著者
徳野 崇行
出版者
駒沢宗教学研究会
雑誌
宗教学論集 (ISSN:03873323)
巻号頁・発行日
vol.2018, no.37, pp.3-26, 2018 (Released:2021-04-17)

This thesis investigates the establishment of shojin ryori by particularly focusing on vegetarian meals in cookbooks, which were published in the early modern period. In recent years, washoku and Japanese cuisine have come to occupy the spotlight. In December 2013, washoku was the twentysecond Japanese asset listed on the UNESCO’s list of intangible cultural heritages. Japanese food has also played an important role in the program— Cool Japan—adopted by the Japanese government and the country’s economic activity.
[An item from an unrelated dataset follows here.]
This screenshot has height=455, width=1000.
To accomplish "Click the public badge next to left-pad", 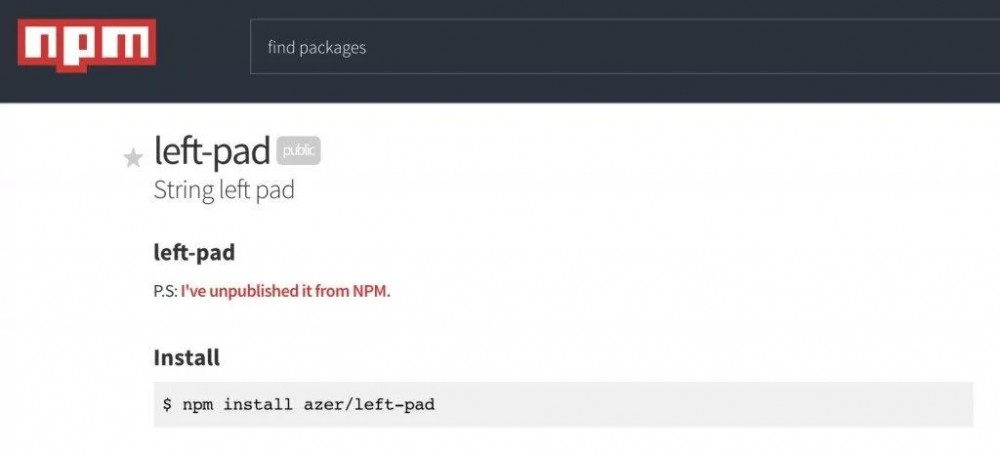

Shojin ryori is a type of cuisine like that of washoku and other general Japanese cuisine. It developed under the influence of the Zen Sect, which arrived in Japan in the medieval period. However, no evidence of the term shojin ryori can be found in Buddhist texts (tenseki). Thus, it must be concluded that the term was created by people in the secular world to name Buddhist food. In other words, shojin ryori is an image of Buddhist cuisine from the point of view of the secular world. Shojin ryori began to be used by cooks in the secular world in early modern times as the commercialization of Buddhist food progressed. As a result, vegetarian meals were redefined as shojin ryori, an implicitly religious term, thanks to the word shojin. Further, analysis of the construction of the term of shojin ryori by cooks in early modern time will show that it is related to the development of the jidan system.